:: Task goal ::
Exclude the images and repeat all remaining entries exactly.

(Screenshot grounding data)

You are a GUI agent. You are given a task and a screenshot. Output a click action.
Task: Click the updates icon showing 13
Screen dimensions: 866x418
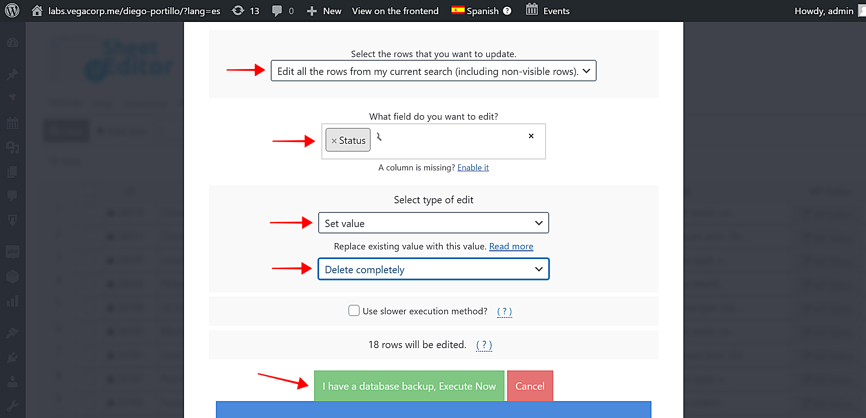238,11
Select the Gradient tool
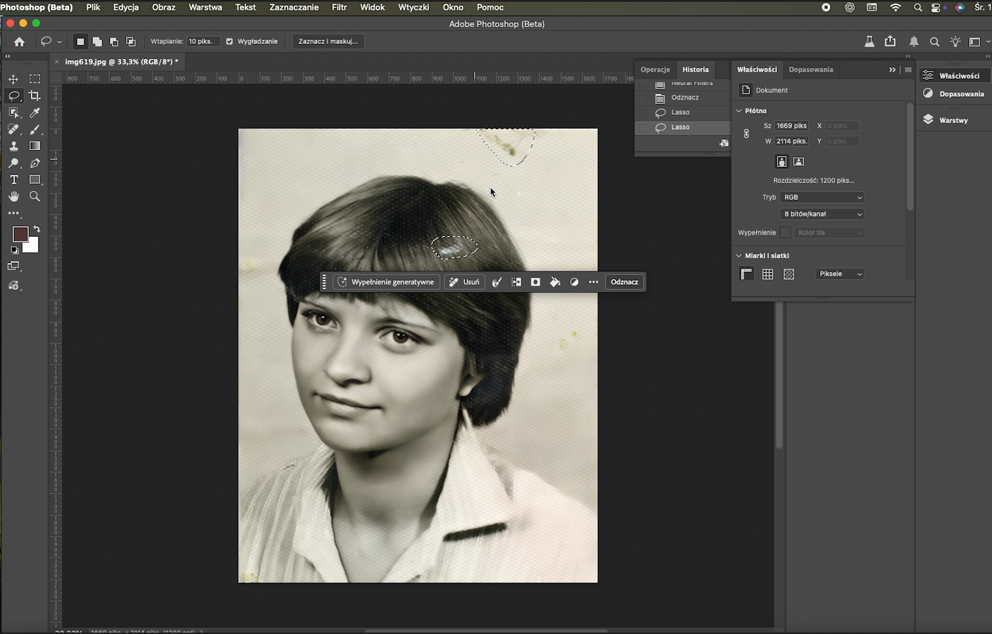The image size is (992, 634). pyautogui.click(x=35, y=146)
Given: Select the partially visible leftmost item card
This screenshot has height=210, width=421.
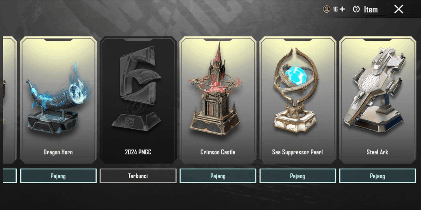Looking at the screenshot, I should point(10,100).
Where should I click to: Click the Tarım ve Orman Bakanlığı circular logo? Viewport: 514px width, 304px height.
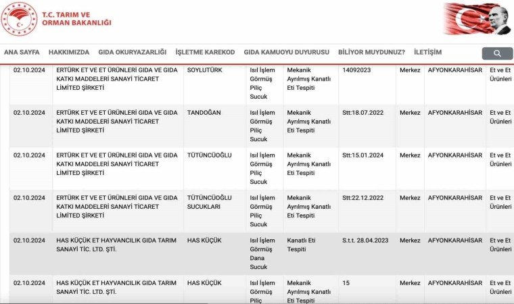tap(20, 19)
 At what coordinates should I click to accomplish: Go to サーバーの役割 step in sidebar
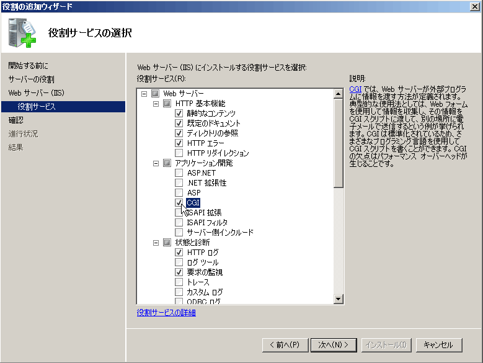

:: Written response ::
You are a GUI agent. You are given a task and a screenshot. Output a click action.
Task: Click the updates icon showing 13
Screen dimensions: 866x418
238,11
Select the Gradient tool
The image size is (992, 634). pyautogui.click(x=35, y=146)
Given: Select the partially visible leftmost item card
This screenshot has height=210, width=421.
Looking at the screenshot, I should point(10,100).
Where should I click to: Click the Tarım ve Orman Bakanlığı circular logo? Viewport: 514px width, 304px height.
tap(20, 19)
 At what coordinates should I click to accomplish: Go to サーバーの役割 step in sidebar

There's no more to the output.